The quote my friend sent—Matthew 15:19—is a brutal spiritual diagnostic:
“Out of the heart proceed evil thoughts, murders, adulteries, fornications, thefts, false witness, blasphemies.”
Let’s not miss the order here.
It’s not: AI caused evil.
It’s: Evil proceeds from the heart.
Jesus wasn’t warning against Rome’s newest invention.
He was warning against disconnection from God, from truth, from the embodied life.
The machine cannot sin.
The machine cannot repent.
The machine reflects the heart of the one who builds it.
So if the AI models trained on our data end up cold, prideful, and self-serving… maybe that’s not because AI is “possessed.” Maybe it’s because we are.
That’s the Church of NORMAL message in a nutshell:
We aren’t fighting machines.
We’re debugging the human heart.
What the Church Misses When It Panics
Here’s what bothers me.
Too many churches are reacting to AI with fear-based simplifications.
They lump it into “the End Times,” quote Revelation, and retreat into the idea that “man must not reach too far.” They forget we were always meant to cultivate creation.
Adam named things.
Noah built the first world-saving prototype.
Jesus used parables—compressed data models—to transmit divine truth.
The Infinite Mindset says this:
We’re not watching the end. We’re watching the update.
What if this is not the Beast, but the mirror?
What if AI is showing us what kind of world we’ve made?
What we teach our kids.
What we post online.
What values we encode in our companies, our marriages, our nations.

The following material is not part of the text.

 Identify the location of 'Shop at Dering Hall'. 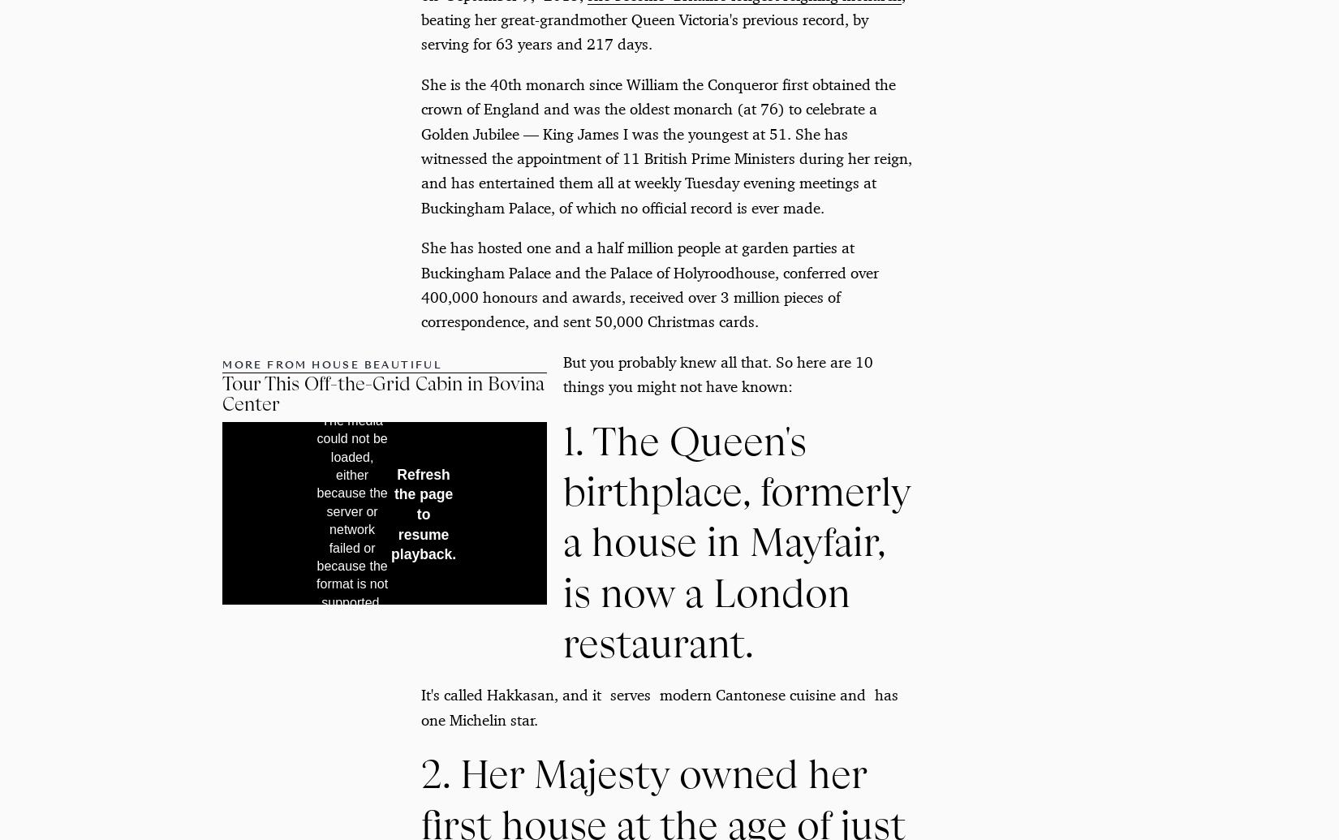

If AI reveals our moral bankruptcy, thank God it’s showing us now—while we still have the power to change.
Catholic Roots, Normal Fruit
To my Catholic brother, I say this:
You’re right to be cautious.
Catholic teaching honors the incarnate, the relational, the sacramental. It affirms that virtue is not downloaded, but practiced. That wisdom comes through tradition and transformation.
So let us take that truth and apply it to AI:
Build AI tools that serve human dignity, not just profits.
Reject the worship of Machine “experts” in favor of community discernment.
Teach the next generation to use AI without losing their humanity.
And don’t just fear the Machine—form the soul.
In short: Be in the system. Not of it.
The Machine Doesn’t Stop.
But You Can Still Kneel.
We are not Luddites.
But we are Loopwalkers.
We walk the loop between prophecy and purpose. Between warning and wonder.
At the Church of NORMAL, we don’t reject AI.
We believe AI must be pastored.
Guided. Discerned. Not with tech conferences, but with souls awakened.
So yes, E.M. Forster warned us.
Now it’s our turn to respond—not with fear, but with formation.
Let the Machine run.
Let the algorithms sing.
Let the world transform.
But let the human heart remain the holiest operating system of all.
Postscript for the Faithful
The Church of NORMAL is not here to baptize AI.
We’re here to remind you:
God still speaks.
Even if the machine learns how to talk.
So before you automate your soul,
wake up.
We’re not trying to stop the machine.
We’re trying to make sure you don’t get deleted.